# Directive:
Copy out the material word for word, from its first line through the line containing "at that location.", both ends included. Leave the pictures out of your copy.

━━━━━ Dataset content

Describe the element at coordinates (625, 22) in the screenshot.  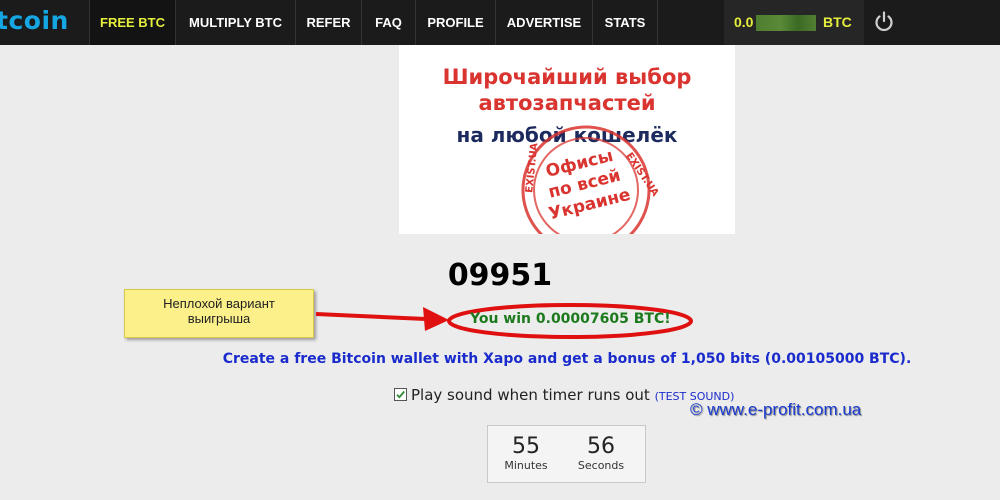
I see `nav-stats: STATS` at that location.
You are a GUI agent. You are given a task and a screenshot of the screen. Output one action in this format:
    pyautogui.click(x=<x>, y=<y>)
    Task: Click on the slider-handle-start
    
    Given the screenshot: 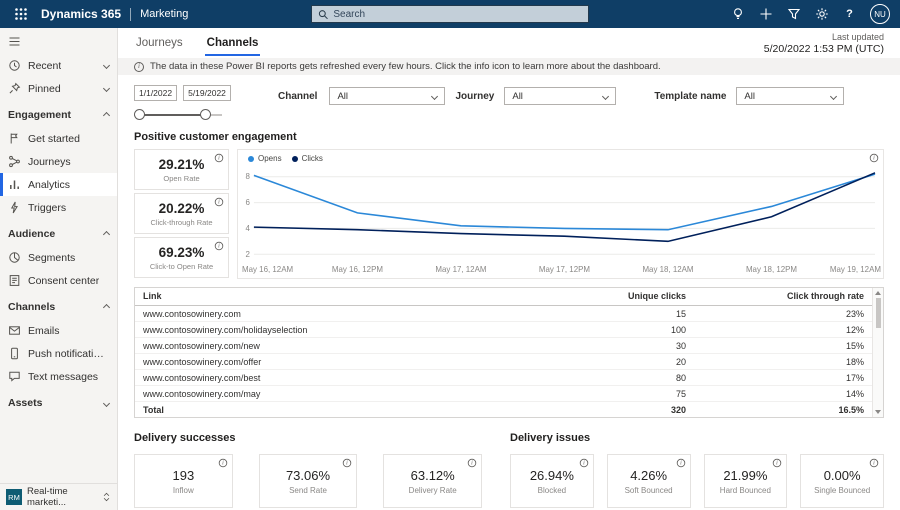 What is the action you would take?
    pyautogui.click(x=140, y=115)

━━━━━━━━━━

# Answer for this exercise:
Describe the element at coordinates (625, 22) in the screenshot.  
I see `nav-stats: STATS` at that location.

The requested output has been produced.